How to complete this task.
This task calls for every entry below to be repeated exactly.

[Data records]

□ □ □ □

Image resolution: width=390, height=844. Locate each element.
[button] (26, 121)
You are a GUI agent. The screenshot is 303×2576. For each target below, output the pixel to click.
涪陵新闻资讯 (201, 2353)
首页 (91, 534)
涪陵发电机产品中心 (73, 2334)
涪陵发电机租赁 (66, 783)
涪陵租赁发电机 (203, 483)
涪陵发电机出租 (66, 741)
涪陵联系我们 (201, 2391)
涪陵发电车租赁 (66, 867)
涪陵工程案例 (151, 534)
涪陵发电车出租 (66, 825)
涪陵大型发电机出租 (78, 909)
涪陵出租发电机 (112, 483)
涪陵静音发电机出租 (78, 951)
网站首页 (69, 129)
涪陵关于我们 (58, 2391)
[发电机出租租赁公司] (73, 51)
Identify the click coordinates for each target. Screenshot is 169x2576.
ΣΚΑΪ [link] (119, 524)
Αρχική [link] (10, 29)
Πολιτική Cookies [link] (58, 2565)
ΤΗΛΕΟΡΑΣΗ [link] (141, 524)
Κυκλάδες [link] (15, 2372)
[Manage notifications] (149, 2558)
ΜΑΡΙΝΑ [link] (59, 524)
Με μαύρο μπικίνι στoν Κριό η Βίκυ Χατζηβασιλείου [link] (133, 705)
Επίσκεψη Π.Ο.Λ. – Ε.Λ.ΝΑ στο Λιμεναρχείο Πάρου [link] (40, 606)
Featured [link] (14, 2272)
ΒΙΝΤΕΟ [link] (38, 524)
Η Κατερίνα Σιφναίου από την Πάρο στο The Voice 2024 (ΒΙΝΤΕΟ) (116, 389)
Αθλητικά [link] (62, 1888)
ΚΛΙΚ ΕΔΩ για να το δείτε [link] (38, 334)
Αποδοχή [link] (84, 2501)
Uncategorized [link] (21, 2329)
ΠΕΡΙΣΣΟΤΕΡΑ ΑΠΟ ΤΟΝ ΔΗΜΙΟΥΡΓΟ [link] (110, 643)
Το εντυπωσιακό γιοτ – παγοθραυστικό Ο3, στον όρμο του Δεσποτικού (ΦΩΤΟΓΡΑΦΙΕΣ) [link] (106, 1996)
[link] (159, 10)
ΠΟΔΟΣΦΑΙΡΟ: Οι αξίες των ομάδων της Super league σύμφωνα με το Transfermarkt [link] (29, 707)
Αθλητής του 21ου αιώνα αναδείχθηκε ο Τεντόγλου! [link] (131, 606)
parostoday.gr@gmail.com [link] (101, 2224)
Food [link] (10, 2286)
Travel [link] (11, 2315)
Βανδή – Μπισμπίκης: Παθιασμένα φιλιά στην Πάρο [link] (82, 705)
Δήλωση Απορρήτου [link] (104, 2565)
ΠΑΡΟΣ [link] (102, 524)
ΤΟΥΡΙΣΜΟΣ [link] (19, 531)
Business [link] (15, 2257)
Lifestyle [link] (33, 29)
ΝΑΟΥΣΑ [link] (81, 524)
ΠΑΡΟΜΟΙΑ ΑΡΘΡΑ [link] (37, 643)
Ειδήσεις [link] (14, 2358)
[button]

□ □ □ □

Answer to this problem.
Image resolution: width=390, height=844. Locate each element.
[button] (26, 121)
You are a GUI agent. The screenshot is 303×2576. For each target below, output the pixel to click.
涪陵新闻资讯 (201, 2353)
首页 (91, 534)
涪陵发电机产品中心 (73, 2334)
涪陵发电机租赁 (66, 783)
涪陵租赁发电机 (203, 483)
涪陵发电机出租 (66, 741)
涪陵联系我们 (201, 2391)
涪陵发电车租赁 (66, 867)
涪陵工程案例 (151, 534)
涪陵发电车出租 (66, 825)
涪陵大型发电机出租 (78, 909)
涪陵出租发电机 (112, 483)
涪陵静音发电机出租 (78, 951)
网站首页 (69, 129)
涪陵关于我们 (58, 2391)
[发电机出租租赁公司] (73, 51)
Identify the click coordinates for each target. Screenshot is 169x2576.
ΣΚΑΪ [link] (119, 524)
Αρχική [link] (10, 29)
Πολιτική Cookies [link] (58, 2565)
ΤΗΛΕΟΡΑΣΗ [link] (141, 524)
Κυκλάδες [link] (15, 2372)
[Manage notifications] (149, 2558)
ΜΑΡΙΝΑ [link] (59, 524)
Με μαύρο μπικίνι στoν Κριό η Βίκυ Χατζηβασιλείου [link] (133, 705)
Επίσκεψη Π.Ο.Λ. – Ε.Λ.ΝΑ στο Λιμεναρχείο Πάρου [link] (40, 606)
Featured [link] (14, 2272)
ΒΙΝΤΕΟ [link] (38, 524)
Η Κατερίνα Σιφναίου από την Πάρο στο The Voice 2024 (ΒΙΝΤΕΟ) (116, 389)
Αθλητικά [link] (62, 1888)
ΚΛΙΚ ΕΔΩ για να το δείτε [link] (38, 334)
Αποδοχή [link] (84, 2501)
Uncategorized [link] (21, 2329)
ΠΕΡΙΣΣΟΤΕΡΑ ΑΠΟ ΤΟΝ ΔΗΜΙΟΥΡΓΟ [link] (110, 643)
Το εντυπωσιακό γιοτ – παγοθραυστικό Ο3, στον όρμο του Δεσποτικού (ΦΩΤΟΓΡΑΦΙΕΣ) [link] (106, 1996)
[link] (159, 10)
ΠΟΔΟΣΦΑΙΡΟ: Οι αξίες των ομάδων της Super league σύμφωνα με το Transfermarkt [link] (29, 707)
Αθλητής του 21ου αιώνα αναδείχθηκε ο Τεντόγλου! [link] (131, 606)
parostoday.gr@gmail.com [link] (101, 2224)
Food [link] (10, 2286)
Travel [link] (11, 2315)
Βανδή – Μπισμπίκης: Παθιασμένα φιλιά στην Πάρο [link] (82, 705)
Δήλωση Απορρήτου [link] (104, 2565)
ΠΑΡΟΣ [link] (102, 524)
ΤΟΥΡΙΣΜΟΣ [link] (19, 531)
Business [link] (15, 2257)
Lifestyle [link] (33, 29)
ΝΑΟΥΣΑ [link] (81, 524)
ΠΑΡΟΜΟΙΑ ΑΡΘΡΑ [link] (37, 643)
Ειδήσεις [link] (14, 2358)
[button]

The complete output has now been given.